Provided data
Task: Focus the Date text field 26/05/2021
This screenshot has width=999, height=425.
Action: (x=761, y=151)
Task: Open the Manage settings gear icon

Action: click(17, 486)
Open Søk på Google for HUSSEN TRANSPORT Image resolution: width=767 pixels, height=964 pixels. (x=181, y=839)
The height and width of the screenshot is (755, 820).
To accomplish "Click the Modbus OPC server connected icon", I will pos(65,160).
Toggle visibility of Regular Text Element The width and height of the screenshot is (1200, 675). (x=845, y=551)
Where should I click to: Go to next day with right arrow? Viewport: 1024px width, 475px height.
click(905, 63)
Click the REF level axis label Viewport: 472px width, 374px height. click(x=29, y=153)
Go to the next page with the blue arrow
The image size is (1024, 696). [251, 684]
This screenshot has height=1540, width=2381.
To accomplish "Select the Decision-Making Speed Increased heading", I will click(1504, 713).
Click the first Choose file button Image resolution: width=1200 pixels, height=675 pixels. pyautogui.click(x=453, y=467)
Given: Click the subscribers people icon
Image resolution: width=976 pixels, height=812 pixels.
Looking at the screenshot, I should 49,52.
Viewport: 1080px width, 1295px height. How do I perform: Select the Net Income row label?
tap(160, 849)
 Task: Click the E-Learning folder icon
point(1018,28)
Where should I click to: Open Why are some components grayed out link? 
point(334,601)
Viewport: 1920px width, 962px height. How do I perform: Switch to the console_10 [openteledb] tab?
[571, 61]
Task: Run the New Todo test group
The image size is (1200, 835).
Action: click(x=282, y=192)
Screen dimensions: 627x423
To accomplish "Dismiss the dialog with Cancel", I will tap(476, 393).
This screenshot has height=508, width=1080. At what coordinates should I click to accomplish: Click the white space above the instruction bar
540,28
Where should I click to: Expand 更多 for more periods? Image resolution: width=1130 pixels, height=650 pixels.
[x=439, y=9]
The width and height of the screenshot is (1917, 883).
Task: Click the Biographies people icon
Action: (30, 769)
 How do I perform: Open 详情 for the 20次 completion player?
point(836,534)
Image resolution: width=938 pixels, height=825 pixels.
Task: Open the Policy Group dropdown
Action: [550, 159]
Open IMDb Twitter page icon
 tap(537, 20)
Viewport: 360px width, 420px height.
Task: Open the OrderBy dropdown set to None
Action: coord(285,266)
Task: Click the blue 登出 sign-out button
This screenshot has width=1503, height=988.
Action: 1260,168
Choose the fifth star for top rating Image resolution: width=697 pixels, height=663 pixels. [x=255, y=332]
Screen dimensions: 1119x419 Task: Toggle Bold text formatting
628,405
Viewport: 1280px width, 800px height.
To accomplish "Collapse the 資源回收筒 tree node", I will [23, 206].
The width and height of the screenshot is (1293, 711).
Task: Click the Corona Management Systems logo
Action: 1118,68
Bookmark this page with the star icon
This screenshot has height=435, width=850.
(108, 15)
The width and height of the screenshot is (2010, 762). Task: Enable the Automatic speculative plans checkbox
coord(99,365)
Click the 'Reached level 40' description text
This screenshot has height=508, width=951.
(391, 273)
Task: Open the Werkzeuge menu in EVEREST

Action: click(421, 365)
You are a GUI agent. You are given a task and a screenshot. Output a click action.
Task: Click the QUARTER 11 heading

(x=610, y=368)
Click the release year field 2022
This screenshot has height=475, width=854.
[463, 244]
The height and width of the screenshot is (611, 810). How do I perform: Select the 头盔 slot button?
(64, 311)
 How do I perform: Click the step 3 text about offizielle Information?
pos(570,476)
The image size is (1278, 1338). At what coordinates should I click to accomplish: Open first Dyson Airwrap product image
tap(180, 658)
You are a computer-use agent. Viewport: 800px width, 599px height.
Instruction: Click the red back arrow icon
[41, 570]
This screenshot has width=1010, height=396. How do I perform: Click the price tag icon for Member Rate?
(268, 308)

Problem to solve
Reproduce each line above that contains "agent".

Solution to this problem
You are a GUI agent. You are given a task and a screenshot. Output a click action.
You are a computer-use agent. Viewport: 800px width, 599px height.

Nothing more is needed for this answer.